Os números fazem parte do Monitor do PIB, indicador mensal produzido pelo Instituto Brasileiro de Economia (Ibre) da FGV, divulgado nesta quinta-feira (18).
No trimestre móvel encerrado em abril (fevereiro/março/abril), o país registrou alta de 1,8% em relação ao mesmo período do ano anterior. No acumulado de 12 meses, a expansão chegou a 2%.
O estudo compila dados da indústria, comércio, serviços e agropecuária para estimar o comportamento do Produto Interno Bruto (PIB), que mede o conjunto de bens e serviços produzidos no país.
A economista Juliana Trece, coordenadora da pesquisa, avalia que a variação de 0,1% confirma um quadro de estabilidade, apesar de pressões internas e externas.
“A maior parte dos componentes da economia teve desempenho positivo, indicando certa resiliência em meio ao cenário de juros elevados e aumento do preço do barril do petróleo, uma das consequências da guerra no Oriente Médio”, afirma.
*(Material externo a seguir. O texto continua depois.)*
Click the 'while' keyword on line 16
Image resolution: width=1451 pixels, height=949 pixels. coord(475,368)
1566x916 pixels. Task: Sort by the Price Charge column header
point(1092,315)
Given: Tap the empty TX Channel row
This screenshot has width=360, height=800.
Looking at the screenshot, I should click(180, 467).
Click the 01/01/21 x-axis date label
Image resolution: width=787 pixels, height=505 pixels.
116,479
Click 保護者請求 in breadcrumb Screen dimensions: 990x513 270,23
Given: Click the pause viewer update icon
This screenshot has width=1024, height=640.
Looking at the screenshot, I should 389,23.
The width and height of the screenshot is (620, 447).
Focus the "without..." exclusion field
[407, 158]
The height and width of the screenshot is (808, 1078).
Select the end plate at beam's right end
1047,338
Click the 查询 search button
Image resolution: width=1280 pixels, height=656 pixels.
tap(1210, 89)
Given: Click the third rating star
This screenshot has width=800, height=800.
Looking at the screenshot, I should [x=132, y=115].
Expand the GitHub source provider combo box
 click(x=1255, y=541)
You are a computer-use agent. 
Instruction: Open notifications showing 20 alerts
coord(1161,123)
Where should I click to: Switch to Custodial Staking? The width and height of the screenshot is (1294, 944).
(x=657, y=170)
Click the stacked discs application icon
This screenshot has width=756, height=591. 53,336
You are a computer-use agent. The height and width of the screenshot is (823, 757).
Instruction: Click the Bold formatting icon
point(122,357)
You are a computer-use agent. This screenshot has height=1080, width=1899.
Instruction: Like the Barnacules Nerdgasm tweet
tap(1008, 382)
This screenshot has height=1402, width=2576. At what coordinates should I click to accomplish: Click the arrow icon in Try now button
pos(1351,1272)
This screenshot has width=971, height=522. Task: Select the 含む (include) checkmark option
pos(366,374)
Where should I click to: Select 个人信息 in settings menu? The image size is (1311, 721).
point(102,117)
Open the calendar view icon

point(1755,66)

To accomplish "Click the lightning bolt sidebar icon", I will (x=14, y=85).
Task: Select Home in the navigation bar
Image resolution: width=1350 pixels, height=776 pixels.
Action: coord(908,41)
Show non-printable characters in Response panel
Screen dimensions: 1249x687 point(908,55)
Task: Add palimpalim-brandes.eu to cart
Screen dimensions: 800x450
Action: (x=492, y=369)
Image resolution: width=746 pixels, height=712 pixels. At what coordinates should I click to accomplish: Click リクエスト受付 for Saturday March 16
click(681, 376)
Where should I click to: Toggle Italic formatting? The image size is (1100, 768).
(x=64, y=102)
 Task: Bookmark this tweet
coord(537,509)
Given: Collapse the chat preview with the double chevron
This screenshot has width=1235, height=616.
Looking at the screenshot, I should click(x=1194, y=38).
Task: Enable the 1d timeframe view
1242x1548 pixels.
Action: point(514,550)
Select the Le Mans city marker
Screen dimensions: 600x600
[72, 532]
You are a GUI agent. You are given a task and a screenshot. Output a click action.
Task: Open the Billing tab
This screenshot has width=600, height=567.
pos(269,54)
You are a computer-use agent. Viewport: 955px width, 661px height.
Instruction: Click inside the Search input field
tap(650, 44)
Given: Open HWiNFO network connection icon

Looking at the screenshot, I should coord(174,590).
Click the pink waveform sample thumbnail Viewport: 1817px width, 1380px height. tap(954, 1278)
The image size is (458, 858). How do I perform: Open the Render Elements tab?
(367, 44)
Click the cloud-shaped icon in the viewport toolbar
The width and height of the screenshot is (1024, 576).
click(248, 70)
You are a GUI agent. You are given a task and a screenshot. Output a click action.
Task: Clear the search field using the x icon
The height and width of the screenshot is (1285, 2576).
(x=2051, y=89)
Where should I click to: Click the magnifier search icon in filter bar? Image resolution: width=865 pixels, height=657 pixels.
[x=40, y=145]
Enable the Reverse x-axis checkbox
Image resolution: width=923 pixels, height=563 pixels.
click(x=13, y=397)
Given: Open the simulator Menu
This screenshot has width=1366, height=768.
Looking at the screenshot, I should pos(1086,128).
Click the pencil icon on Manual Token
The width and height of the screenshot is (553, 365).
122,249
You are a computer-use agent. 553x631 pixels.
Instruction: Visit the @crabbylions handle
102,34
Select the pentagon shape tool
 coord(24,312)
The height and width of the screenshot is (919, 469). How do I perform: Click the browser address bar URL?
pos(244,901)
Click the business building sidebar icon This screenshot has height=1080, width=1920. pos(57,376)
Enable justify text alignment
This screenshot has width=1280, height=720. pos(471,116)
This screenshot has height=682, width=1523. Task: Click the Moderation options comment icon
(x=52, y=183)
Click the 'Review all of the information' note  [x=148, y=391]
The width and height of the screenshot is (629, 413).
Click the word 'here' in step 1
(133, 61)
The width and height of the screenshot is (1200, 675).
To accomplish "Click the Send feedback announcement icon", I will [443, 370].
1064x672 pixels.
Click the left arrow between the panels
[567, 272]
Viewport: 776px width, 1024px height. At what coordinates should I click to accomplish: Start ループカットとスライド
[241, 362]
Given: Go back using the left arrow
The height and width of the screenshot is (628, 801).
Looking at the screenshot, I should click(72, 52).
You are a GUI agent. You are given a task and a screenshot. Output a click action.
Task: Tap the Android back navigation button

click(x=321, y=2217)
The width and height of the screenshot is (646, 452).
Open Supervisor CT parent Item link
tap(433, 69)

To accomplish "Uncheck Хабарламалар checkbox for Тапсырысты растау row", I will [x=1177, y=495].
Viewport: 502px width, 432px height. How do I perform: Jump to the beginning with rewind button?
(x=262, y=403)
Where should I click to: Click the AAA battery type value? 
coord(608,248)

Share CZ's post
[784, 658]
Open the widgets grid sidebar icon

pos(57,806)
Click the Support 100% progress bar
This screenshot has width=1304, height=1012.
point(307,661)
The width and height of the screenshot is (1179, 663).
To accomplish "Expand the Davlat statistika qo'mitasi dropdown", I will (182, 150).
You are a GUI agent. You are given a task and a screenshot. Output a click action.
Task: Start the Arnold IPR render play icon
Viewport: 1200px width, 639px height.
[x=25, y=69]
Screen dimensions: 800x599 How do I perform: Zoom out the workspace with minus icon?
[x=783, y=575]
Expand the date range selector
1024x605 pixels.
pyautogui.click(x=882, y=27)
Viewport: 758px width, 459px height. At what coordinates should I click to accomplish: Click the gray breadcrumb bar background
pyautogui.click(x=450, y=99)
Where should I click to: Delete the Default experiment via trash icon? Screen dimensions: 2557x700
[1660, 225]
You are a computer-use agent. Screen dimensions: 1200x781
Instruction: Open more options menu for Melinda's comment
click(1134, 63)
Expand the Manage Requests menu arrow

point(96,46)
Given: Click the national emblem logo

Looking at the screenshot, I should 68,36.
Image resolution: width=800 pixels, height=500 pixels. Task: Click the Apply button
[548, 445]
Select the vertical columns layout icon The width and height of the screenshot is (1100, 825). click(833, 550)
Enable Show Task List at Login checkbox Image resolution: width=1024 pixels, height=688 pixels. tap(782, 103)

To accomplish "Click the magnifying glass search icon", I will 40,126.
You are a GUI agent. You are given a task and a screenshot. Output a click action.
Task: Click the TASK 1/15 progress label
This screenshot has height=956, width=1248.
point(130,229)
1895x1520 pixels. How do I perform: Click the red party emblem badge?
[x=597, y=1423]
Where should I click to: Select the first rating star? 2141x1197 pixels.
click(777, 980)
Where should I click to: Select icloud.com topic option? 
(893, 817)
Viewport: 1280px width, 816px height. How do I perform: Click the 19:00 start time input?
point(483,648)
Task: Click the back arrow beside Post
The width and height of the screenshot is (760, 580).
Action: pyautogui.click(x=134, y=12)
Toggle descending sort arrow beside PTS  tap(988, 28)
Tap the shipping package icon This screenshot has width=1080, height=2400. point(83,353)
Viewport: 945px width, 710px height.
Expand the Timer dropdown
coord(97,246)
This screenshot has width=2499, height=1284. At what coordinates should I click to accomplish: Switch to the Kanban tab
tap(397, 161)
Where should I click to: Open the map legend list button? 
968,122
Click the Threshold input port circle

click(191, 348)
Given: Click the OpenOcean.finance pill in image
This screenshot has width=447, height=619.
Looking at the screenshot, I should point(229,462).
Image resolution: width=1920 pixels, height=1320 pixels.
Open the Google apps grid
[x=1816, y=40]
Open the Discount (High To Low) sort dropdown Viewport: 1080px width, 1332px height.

Juros altos e conflito internacional Em quase todo o mês de abril, a taxa Selic, referência para os juros da economia, permaneceu em 14,75% ao ano. O nível elevado é usado pelo Banco Central para conter a inflação. Juros mais altos desestimulam o consumo e tendem a reduzir, ou ao menos desacelerar, a alta de preços.
No fim de abril, o BC cortou a Selic em 0,25 ponto percentual, movimento repetido na quarta-feira (17), levando a taxa para 14,25% ao ano.
A cautela na velocidade de queda dos juros está ligada ao ambiente externo. A guerra envolvendo o Irã elevou o preço do barril de petróleo no mercado internacional, o que encareceu combustíveis como diesel e gasolina.
Para tentar amortecer o impacto, o governo brasileiro adotou medidas como redução de tributos e subsídios a produtores e importadores de combustíveis.
Setores do PIB No trimestre móvel encerrado em abril, o Monitor do PIB estima que o consumo das famílias cresceu 2,6% frente ao mesmo período do ano anterior, alcançando o maior ritmo de alta desde o trimestre finalizado em fevereiro de 2025.
As exportações avançaram 9,3%, impulsionadas principalmente pela indústria extrativa: cerca de 60% desse resultado veio do bom desempenho das vendas externas do setor, que cresceram 27,8% no período.
A Formação Bruta de Capital Fixo (FBCF) — indicador de investimento em máquinas, equipamentos, construção e outros ativos produtivos — aumentou 0,7% no trimestre móvel, interrompendo uma sequência de quatro quedas em trimestres móveis consecutivos. A taxa de investimento da economia em abril é estimada em 18%.
Em valores correntes, o PIB acumulado até abril é calculado pela FGV em R$ 4,376 trilhões.
Indicadores e resultado oficial O Monitor do PIB é um dos termômetros usados para acompanhar o ritmo da atividade econômica no Brasil. Outro é o Índice de Atividade Econômica do Banco Central (IBC-Br), divulgado na quarta-feira (17), que apontou crescimento de 0,5% de março para abril e de 1,6% em 12 meses.
O resultado oficial do PIB é divulgado trimestralmente pelo IBGE. No primeiro trimestre, a economia brasileira cresceu 1,1%.
A próxima divulgação, com os dados do segundo trimestre de 2026, está marcada para 1º de setembro.